While I couldn't find another example at the moment, I could also imagine filter lists using comments
like ! Note: ... or ! FIXME: ... (which are kinda common in source code).
What to change
Parse metadata in python-abp consistent with the new semantics in Adblock Plus as of #6923.
Attachments (0)
Change History (9)
comment:1 Changed on 09/02/2018 at 02:34:47 PM by sebastian
comment:2 Changed on 09/03/2018 at 12:37:33 PM by kvas
If existing filter lists have all metadata at the top, we could consider this part of the spec and adjust ABP and python-abp accordingly. Sounds like a simple way to take care of this and I can't think of any reasons to have metadata anywhere but at the top of the file, apart from the old checksum case, for which we will have special logic.
comment:3 Changed on 09/03/2018 at 03:41:33 PM by sebastian
- Owner set to sebastian
comment:4 Changed on 09/03/2018 at 05:58:18 PM by sebastian
- Review URL(s) modified (diff)
- Status changed from new to reviewing
I had a go. Let me know what you think. If you agree to the general approach already, I go ahead and prepare the changes for Adblock Plus itself. Those will be trivial, and as a side effect make parsing metadata more efficient, since we can bail early and don't have to check every single line.

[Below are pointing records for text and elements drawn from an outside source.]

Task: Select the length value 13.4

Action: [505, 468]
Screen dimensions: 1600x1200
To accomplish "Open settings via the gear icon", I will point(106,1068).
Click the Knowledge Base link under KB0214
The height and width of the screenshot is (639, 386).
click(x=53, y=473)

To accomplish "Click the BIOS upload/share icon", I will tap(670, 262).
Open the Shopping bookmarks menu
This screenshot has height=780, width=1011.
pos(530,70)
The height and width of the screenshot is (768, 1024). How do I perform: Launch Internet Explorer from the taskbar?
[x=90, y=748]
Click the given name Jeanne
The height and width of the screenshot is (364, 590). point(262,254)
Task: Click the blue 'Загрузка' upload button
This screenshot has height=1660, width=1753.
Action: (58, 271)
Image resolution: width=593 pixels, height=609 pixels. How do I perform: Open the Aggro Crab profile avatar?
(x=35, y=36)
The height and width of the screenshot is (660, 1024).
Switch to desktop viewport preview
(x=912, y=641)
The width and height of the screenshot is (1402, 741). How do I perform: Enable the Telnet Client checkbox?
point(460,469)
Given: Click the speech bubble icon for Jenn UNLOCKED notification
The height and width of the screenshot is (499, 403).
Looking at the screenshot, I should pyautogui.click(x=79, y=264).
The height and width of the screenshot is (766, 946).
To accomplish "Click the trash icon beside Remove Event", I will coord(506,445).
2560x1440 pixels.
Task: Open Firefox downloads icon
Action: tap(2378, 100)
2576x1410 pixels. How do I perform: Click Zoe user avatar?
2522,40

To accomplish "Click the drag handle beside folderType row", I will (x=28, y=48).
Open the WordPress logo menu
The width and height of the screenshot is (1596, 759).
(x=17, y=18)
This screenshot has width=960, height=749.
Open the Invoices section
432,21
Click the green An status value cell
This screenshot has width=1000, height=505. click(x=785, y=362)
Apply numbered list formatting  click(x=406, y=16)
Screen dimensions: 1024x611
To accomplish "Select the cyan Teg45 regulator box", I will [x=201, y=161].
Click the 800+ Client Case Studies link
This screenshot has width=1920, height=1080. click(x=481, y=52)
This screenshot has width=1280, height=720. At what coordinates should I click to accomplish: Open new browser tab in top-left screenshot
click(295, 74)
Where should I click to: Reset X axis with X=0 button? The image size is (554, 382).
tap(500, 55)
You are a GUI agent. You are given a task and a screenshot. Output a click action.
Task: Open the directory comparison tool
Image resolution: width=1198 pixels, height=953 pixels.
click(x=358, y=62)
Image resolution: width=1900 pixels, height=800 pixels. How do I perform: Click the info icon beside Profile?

comment:7 Changed on 09/05/2018 at 01:12:38 PM by sebastian
- Type changed from change to defect
comment:8 Changed on 09/10/2018 at 06:52:30 PM by abpbot
A commit referencing this issue has landed:
Issue 6920 - Only parse metadata from the top of the file
comment:9 Changed on 09/10/2018 at 06:53:30 PM by sebastian
- Resolution set to fixed
- Status changed from reviewing to closed
We might want to avoid any fuzzy logic that will require as much effort to maintain as a whitelist would (e.g. a blacklist). Perhaps a whitelist wasn't the worst idea after all. But perhaps one generic approach that could work is to only consider a comment as metadata if it's at the top of the file. We can implement the same semantics in Adblock Plus in order to guarantee consistent results. However, we'd need to make sure to still strip checksums regardless of their position in the file for backwards-compatibility. What do you think?